Boston has reason to celebrate the outcome of the recent mayoral preliminary election. The race brought out a large and diverse field of candidates, and we are now headed to a historic November general election between two accomplished candidates, both of whom identify as women of color. The election is a significant milestone in Boston history.
Yet even while we celebrate this milestone, we should not turn a blind eye to the clear deficiencies of the city’s current election system, exposed this year and in years past. For the second open-seat mayoral race in less than a decade, Boston failed to nominate a Black candidate to the general election. As others have noted, this was partly due to lower turnout in the city’s more diverse neighborhoods and partly to vote-splitting among Black candidates.
Fortunately, these are both problems that can be avoided with a simple fix. Boston can create more fair and inclusive city elections by eliminating the low-turnout September preliminary election and adopting ranked choice voting for its November general election instead. Ranked choice voting gives voters the power to rank candidates on the ballot in order of preference: first choice, second choice, and so on. It’s a bit like a more efficient version of the current system. Where the current system asks voters for the first choice in September, and if that candidate is eliminated, for their backup choice in November, ranked choice voting lets voters mark both choices on a single ballot, in a single trip to the polls.
Ranked choice voting offers several key improvements over the current system.
First, the city can save substantial money by dropping the preliminary.
Second, preliminary elections have very low turnout, and statistically, the lower the turnout in an election, the more wealthy and white the electorate becomes. In last month’s preliminary, there was a 10-point gap between the most diverse and least diverse voting precincts. Ranked choice voting would also give voters more reasons to turn out in November, as more voices and choices would be on the general election ballot. It would include and engage more voters in the process with a single, higher-turnout election.

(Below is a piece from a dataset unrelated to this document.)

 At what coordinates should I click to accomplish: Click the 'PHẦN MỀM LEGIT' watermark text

Third, concerns about vote-splitting go away when voters can rank their backup choices. The admonishments that black voters should have ignored their true preferences and lined up behind a single candidate in the preliminary, as occurred both in 2013 mayoral race and this year, are paternalistic and undemocratic. With ranked choice voting, votes that would otherwise be split coalesce naturally behind a single candidate, without the need to bully voters to cast an insincere vote or strong-arm potential “spoiler” candidates to step aside.
Lastly, ranked choice voting encourages candidates to run more positive campaigns. We all saw the negative attacks between the Janey and Campbell camps. Unfortunately, that strategy is logical under the current system: When two candidates risk splitting the vote, the best tactic is often to tear each other down. Under ranked choice, those campaigns would have had a greater incentive to reach out positively to their respective bases, to earn more second choice spots. While the ranked choice voting ballot question fell short statewide last year, Boston voters did vote in favor, as did voters in more than 80 other communities across the Commonwealth. Two of these Massachusetts cities will be holding ranked choice voting elections this November, and at least three other cities and towns are actively pursuing adoption for their local elections, as well.

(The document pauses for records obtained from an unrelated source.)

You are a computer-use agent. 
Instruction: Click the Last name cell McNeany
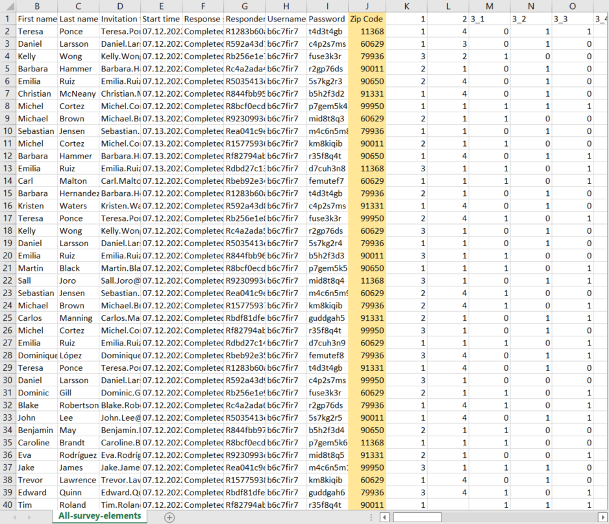coord(78,94)
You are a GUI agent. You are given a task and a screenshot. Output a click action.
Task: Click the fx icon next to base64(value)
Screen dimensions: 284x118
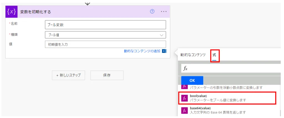(x=184, y=110)
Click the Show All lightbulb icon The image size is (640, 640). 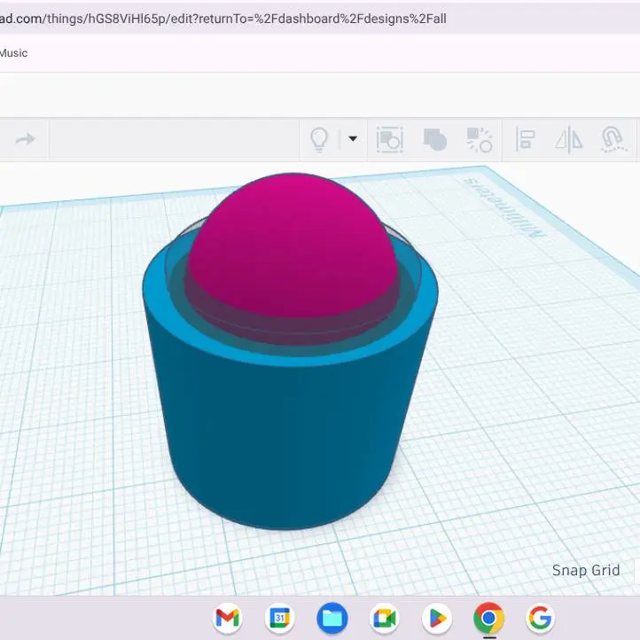point(319,139)
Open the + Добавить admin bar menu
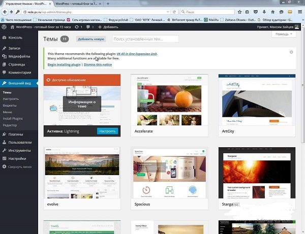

Nationwide, use of ranked choice voting continues to accelerate, with more than 50 jurisdictions across the country to hold a ranked choice election this year or next. As Boston continues to strive for greater equity and inclusion, the preliminary election system should not avoid scrutiny. Replacing the preliminary with ranked choice voting in the general election would include more voters in the final decision, give voters more reasons to turn out in November, eliminate the problem of “vote-splitting,” encourage positive campaigning — and save us all a few bucks, too. We call on those who are elected to our city council and mayor’s office next month to commit to bringing this important improvement in our democracy to Boston.
Cheryl Clyburn Crawford is executive director of MassVOTE, first vice president of the NAACP Boston Branch and a Voter Choice Massachusetts board member. Reverend Vernon K. Walker is a member of the Massachusetts Democratic State Committee and Advisory Board Member of Rank the Vote.